> [Problem requirements]
Restate exactly, and only, the lines spanning from the one with "Enable In-App for overdue tasks daily summary" to the end of the records below.

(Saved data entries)
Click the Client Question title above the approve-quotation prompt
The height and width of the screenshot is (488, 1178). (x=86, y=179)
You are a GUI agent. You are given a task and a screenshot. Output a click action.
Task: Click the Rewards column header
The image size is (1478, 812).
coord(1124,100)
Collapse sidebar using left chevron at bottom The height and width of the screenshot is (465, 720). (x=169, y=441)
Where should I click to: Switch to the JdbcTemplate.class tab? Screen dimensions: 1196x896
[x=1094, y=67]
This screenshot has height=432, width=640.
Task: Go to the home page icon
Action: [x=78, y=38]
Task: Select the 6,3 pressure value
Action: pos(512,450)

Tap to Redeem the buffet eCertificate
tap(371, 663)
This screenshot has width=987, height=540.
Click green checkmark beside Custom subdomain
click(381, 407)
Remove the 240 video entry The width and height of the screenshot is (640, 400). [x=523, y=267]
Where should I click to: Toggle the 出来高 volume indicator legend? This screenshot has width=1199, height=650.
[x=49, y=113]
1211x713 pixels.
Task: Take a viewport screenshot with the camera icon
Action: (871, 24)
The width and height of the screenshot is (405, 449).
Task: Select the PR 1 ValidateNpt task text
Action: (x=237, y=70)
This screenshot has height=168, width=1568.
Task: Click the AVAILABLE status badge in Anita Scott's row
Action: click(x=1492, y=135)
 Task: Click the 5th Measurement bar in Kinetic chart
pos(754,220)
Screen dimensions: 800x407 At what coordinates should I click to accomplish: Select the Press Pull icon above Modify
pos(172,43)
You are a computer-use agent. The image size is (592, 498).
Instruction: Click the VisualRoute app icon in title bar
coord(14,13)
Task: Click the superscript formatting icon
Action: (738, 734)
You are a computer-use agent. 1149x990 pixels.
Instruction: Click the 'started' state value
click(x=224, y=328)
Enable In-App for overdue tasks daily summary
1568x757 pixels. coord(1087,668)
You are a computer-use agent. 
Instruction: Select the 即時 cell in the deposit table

> [Solution for this task]
Enable In-App for overdue tasks daily summary
1568x757 pixels. coord(1087,668)
You are a computer-use agent. 
Instruction: Select the 即時 cell in the deposit table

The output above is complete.